Deacon argues that grammar constrains word relationships for efficient reference, for example, “Tim won. He caught the biggest fish”, with “he” near “Tim” so we know who “he” refers to.

We formalize such relationships with rules of grammar. According to linguist Noam Chomsky, the grammar code is too complicated for children to learn so it must exist in a “universal grammar module" in the brain that evolved by accident and contains the universal grammar code that can be applied to any languages. Just slot in the word-object terms and you can generate any sentence.

To Deacon, Chomsky gets it exactly backwards. Sure, toddlers can’t and don’t learn a formal grammar rule book. Instead, children intuit grammar by trial and error, success and failure at getting their messages across. The formal rules of grammar come later if at all, perhaps in elementary school or when learning a foreign language. Once one learns the formal rules it can make it easier to learn other languages or be a linguist, but that’s not how people learn natural language.

What does any of this have to do with how people become jerks? It has to do with the relationship between rules and intuition, formal codes and fluency.
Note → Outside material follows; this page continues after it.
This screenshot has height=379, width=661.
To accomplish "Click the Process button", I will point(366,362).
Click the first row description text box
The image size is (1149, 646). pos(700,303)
Jerks act like they have a universal moral codebook in their heads, the moral equivalent of Chomsky’s “universal grammar module”. Jerks pose as the judges entitled to adjudicate all cases. At the same time, they’re profoundly impulsive and capricious in their own actions.

They thus alternate between two postures of rhetorical authority, formalism and fluency. In lecturing others on how to act, they lean on the authority of formalisms. Still, they act with fluent impulsive confidence, as if they no longer need to wonder whether they live by their own rules. Thus, they’re prude-punks. One minute they’re shaming you for not following the rules. The next minute they’re ridiculing you for trying to get them to follow the rules.

What makes them feel entitled to such arrogance? Often, it’s a “revelation,” another term for “woke.” Revelation is an imagined moment of sudden insight, the whole big-picture moral code revealed and imparted to them, like taking the proverbial “red pill” from the movie The Matrix.

Jerks feel as if they’ve absorbed the whole truth with such a wallop that they’ve internalized it and can now trust their impulsive fluidity, on the false assumption that the rules are guiding them. That’s what frees them to jerk people into conforming to Their Laws without having to live by them. It’s license to recklessness, license to ticket others for not following the rules. Jerks become like renegade robocops on impulsive autopilot, ticketing others for their violation of the moral code.

The difference between revelation and language-learning is what they’ve learned. But unlike with language learning, they’ve not learned a set of consistent rules.

There are lone jerks whose revelation is nothing more than self-deification. They devote themselves to an imaginary idealized self-image and, thus split, become the prude disciple who defends the God they pretend to be.

Many jerks—cultists, for example—simply find a brand and become hypocritical fundamentalists about it. They “saw the light” by discovering some cult leader or ideology. Their discovery packed such a wallop that it installed in them some universal moral module, the grammar of right and wrong.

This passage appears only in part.